> **GOAL**:
Copy every entry below word for word, keeping each line as it appears.

────────────────────

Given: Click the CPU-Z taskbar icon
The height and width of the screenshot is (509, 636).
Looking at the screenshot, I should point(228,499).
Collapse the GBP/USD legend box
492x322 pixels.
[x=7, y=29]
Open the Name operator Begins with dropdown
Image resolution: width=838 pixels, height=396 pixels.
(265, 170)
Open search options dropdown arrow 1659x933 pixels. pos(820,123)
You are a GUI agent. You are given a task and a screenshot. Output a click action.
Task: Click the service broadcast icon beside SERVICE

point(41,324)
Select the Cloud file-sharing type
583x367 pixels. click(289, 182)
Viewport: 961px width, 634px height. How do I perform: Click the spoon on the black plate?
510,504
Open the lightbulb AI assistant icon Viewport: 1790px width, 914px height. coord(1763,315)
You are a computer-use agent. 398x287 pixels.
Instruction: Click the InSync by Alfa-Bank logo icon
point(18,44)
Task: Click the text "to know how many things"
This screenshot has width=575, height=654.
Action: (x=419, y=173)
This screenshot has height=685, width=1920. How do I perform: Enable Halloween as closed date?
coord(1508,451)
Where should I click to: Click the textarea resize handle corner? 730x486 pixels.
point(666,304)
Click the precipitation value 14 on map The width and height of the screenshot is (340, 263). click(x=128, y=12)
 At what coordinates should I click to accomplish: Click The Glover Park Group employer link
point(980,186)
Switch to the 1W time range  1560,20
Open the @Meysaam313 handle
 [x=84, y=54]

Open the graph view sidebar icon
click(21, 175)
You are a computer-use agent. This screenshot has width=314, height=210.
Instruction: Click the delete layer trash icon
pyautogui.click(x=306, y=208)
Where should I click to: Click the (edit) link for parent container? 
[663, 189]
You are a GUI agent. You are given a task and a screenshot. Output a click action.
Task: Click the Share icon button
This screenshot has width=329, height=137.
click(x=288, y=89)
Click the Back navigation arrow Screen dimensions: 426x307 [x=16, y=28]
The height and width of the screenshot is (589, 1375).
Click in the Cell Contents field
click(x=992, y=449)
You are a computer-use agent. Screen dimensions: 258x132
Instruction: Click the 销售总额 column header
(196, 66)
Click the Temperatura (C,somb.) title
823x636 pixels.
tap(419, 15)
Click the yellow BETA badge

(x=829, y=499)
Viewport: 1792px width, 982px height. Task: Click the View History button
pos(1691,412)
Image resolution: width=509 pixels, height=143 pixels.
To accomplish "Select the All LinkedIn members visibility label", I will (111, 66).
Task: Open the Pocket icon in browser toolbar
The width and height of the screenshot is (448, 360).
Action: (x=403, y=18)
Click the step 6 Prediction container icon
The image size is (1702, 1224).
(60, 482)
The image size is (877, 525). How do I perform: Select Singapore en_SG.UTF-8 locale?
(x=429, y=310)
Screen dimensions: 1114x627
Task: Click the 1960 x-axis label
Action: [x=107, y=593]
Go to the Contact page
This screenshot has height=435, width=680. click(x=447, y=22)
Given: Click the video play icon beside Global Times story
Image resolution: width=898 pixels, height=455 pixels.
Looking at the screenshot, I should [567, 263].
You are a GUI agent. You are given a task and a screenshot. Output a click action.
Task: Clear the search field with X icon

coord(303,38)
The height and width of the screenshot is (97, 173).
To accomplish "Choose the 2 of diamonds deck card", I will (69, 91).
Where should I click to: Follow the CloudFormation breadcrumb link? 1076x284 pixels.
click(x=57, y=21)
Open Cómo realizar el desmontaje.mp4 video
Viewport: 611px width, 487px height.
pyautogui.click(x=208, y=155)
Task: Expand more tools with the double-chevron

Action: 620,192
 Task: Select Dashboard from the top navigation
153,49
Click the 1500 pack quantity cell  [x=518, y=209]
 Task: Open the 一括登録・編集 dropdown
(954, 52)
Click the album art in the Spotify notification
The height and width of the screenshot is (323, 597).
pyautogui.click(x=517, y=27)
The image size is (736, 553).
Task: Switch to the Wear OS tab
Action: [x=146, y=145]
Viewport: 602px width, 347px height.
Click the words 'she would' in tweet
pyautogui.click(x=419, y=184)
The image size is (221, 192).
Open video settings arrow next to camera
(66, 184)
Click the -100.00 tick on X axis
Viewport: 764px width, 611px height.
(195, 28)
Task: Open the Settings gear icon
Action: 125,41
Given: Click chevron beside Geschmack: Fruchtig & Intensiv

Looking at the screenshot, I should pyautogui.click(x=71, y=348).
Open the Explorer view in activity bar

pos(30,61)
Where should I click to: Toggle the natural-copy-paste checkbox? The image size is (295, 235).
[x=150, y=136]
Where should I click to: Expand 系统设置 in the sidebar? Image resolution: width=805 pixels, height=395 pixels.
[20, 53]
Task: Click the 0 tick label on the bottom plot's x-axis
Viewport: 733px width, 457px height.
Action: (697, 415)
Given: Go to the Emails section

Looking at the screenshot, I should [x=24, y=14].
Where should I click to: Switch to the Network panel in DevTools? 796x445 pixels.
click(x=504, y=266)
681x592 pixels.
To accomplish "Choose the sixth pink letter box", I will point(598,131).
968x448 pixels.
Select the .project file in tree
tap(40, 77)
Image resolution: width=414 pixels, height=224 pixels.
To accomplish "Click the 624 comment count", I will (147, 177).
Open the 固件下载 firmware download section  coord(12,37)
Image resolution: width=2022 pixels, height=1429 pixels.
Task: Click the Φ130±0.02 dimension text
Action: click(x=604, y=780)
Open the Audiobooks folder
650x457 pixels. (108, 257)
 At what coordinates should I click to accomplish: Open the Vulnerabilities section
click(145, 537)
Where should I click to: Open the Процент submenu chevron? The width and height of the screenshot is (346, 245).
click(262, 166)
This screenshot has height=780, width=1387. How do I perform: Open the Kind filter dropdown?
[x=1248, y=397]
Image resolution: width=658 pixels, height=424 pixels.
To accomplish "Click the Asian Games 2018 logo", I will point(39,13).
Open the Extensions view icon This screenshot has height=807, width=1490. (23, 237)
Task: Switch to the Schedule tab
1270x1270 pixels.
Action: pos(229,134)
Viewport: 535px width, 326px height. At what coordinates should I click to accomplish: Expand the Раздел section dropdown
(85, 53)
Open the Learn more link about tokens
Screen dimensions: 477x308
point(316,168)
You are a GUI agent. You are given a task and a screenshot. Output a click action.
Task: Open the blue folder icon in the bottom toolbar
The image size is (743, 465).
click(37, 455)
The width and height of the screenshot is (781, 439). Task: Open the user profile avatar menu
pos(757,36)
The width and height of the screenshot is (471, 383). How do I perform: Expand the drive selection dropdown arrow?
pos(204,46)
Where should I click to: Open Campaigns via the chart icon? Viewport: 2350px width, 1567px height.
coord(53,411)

────────────────────

> **WORKED SOLUTION**:
Given: Click the CPU-Z taskbar icon
The height and width of the screenshot is (509, 636).
Looking at the screenshot, I should point(228,499).
Collapse the GBP/USD legend box
492x322 pixels.
[x=7, y=29]
Open the Name operator Begins with dropdown
Image resolution: width=838 pixels, height=396 pixels.
(265, 170)
Open search options dropdown arrow 1659x933 pixels. pos(820,123)
You are a GUI agent. You are given a task and a screenshot. Output a click action.
Task: Click the service broadcast icon beside SERVICE

point(41,324)
Select the Cloud file-sharing type
583x367 pixels. click(289, 182)
Viewport: 961px width, 634px height. How do I perform: Click the spoon on the black plate?
510,504
Open the lightbulb AI assistant icon Viewport: 1790px width, 914px height. coord(1763,315)
You are a computer-use agent. 398x287 pixels.
Instruction: Click the InSync by Alfa-Bank logo icon
point(18,44)
Task: Click the text "to know how many things"
This screenshot has width=575, height=654.
Action: (x=419, y=173)
This screenshot has height=685, width=1920. How do I perform: Enable Halloween as closed date?
coord(1508,451)
Where should I click to: Click the textarea resize handle corner? 730x486 pixels.
point(666,304)
Click the precipitation value 14 on map The width and height of the screenshot is (340, 263). click(x=128, y=12)
 At what coordinates should I click to accomplish: Click The Glover Park Group employer link
point(980,186)
Switch to the 1W time range  1560,20
Open the @Meysaam313 handle
 [x=84, y=54]

Open the graph view sidebar icon
click(21, 175)
You are a computer-use agent. This screenshot has width=314, height=210.
Instruction: Click the delete layer trash icon
pyautogui.click(x=306, y=208)
Where should I click to: Click the (edit) link for parent container? 
[663, 189]
You are a GUI agent. You are given a task and a screenshot. Output a click action.
Task: Click the Share icon button
This screenshot has width=329, height=137.
click(x=288, y=89)
Click the Back navigation arrow Screen dimensions: 426x307 [x=16, y=28]
The height and width of the screenshot is (589, 1375).
Click in the Cell Contents field
click(x=992, y=449)
You are a computer-use agent. Screen dimensions: 258x132
Instruction: Click the 销售总额 column header
(196, 66)
Click the Temperatura (C,somb.) title
823x636 pixels.
tap(419, 15)
Click the yellow BETA badge

(x=829, y=499)
Viewport: 1792px width, 982px height. Task: Click the View History button
pos(1691,412)
Image resolution: width=509 pixels, height=143 pixels.
To accomplish "Select the All LinkedIn members visibility label", I will (111, 66).
Task: Open the Pocket icon in browser toolbar
The width and height of the screenshot is (448, 360).
Action: (x=403, y=18)
Click the step 6 Prediction container icon
The image size is (1702, 1224).
(60, 482)
The image size is (877, 525). How do I perform: Select Singapore en_SG.UTF-8 locale?
(x=429, y=310)
Screen dimensions: 1114x627
Task: Click the 1960 x-axis label
Action: [x=107, y=593]
Go to the Contact page
This screenshot has height=435, width=680. click(x=447, y=22)
Given: Click the video play icon beside Global Times story
Image resolution: width=898 pixels, height=455 pixels.
Looking at the screenshot, I should [567, 263].
You are a GUI agent. You are given a task and a screenshot. Output a click action.
Task: Clear the search field with X icon

coord(303,38)
The height and width of the screenshot is (97, 173).
To accomplish "Choose the 2 of diamonds deck card", I will (69, 91).
Where should I click to: Follow the CloudFormation breadcrumb link? 1076x284 pixels.
click(x=57, y=21)
Open Cómo realizar el desmontaje.mp4 video
Viewport: 611px width, 487px height.
pyautogui.click(x=208, y=155)
Task: Expand more tools with the double-chevron

Action: 620,192
 Task: Select Dashboard from the top navigation
153,49
Click the 1500 pack quantity cell  [x=518, y=209]
 Task: Open the 一括登録・編集 dropdown
(954, 52)
Click the album art in the Spotify notification
The height and width of the screenshot is (323, 597).
pyautogui.click(x=517, y=27)
The image size is (736, 553).
Task: Switch to the Wear OS tab
Action: [x=146, y=145]
Viewport: 602px width, 347px height.
Click the words 'she would' in tweet
pyautogui.click(x=419, y=184)
The image size is (221, 192).
Open video settings arrow next to camera
(66, 184)
Click the -100.00 tick on X axis
Viewport: 764px width, 611px height.
(195, 28)
Task: Open the Settings gear icon
Action: 125,41
Given: Click chevron beside Geschmack: Fruchtig & Intensiv

Looking at the screenshot, I should pyautogui.click(x=71, y=348).
Open the Explorer view in activity bar

pos(30,61)
Where should I click to: Toggle the natural-copy-paste checkbox? The image size is (295, 235).
[x=150, y=136]
Where should I click to: Expand 系统设置 in the sidebar? Image resolution: width=805 pixels, height=395 pixels.
[20, 53]
Task: Click the 0 tick label on the bottom plot's x-axis
Viewport: 733px width, 457px height.
Action: (697, 415)
Given: Go to the Emails section

Looking at the screenshot, I should [x=24, y=14].
Where should I click to: Switch to the Network panel in DevTools? 796x445 pixels.
click(x=504, y=266)
681x592 pixels.
To accomplish "Choose the sixth pink letter box", I will point(598,131).
968x448 pixels.
Select the .project file in tree
tap(40, 77)
Image resolution: width=414 pixels, height=224 pixels.
To accomplish "Click the 624 comment count", I will (147, 177).
Open the 固件下载 firmware download section  coord(12,37)
Image resolution: width=2022 pixels, height=1429 pixels.
Task: Click the Φ130±0.02 dimension text
Action: click(x=604, y=780)
Open the Audiobooks folder
650x457 pixels. (108, 257)
 At what coordinates should I click to accomplish: Open the Vulnerabilities section
click(145, 537)
Where should I click to: Open the Процент submenu chevron? The width and height of the screenshot is (346, 245).
click(262, 166)
This screenshot has height=780, width=1387. How do I perform: Open the Kind filter dropdown?
[x=1248, y=397]
Image resolution: width=658 pixels, height=424 pixels.
To accomplish "Click the Asian Games 2018 logo", I will point(39,13).
Open the Extensions view icon This screenshot has height=807, width=1490. (23, 237)
Task: Switch to the Schedule tab
1270x1270 pixels.
Action: pos(229,134)
Viewport: 535px width, 326px height. At what coordinates should I click to accomplish: Expand the Раздел section dropdown
(85, 53)
Open the Learn more link about tokens
Screen dimensions: 477x308
point(316,168)
You are a GUI agent. You are given a task and a screenshot. Output a click action.
Task: Open the blue folder icon in the bottom toolbar
The image size is (743, 465).
click(37, 455)
The width and height of the screenshot is (781, 439). Task: Open the user profile avatar menu
pos(757,36)
The width and height of the screenshot is (471, 383). How do I perform: Expand the drive selection dropdown arrow?
pos(204,46)
Where should I click to: Open Campaigns via the chart icon? Viewport: 2350px width, 1567px height.
coord(53,411)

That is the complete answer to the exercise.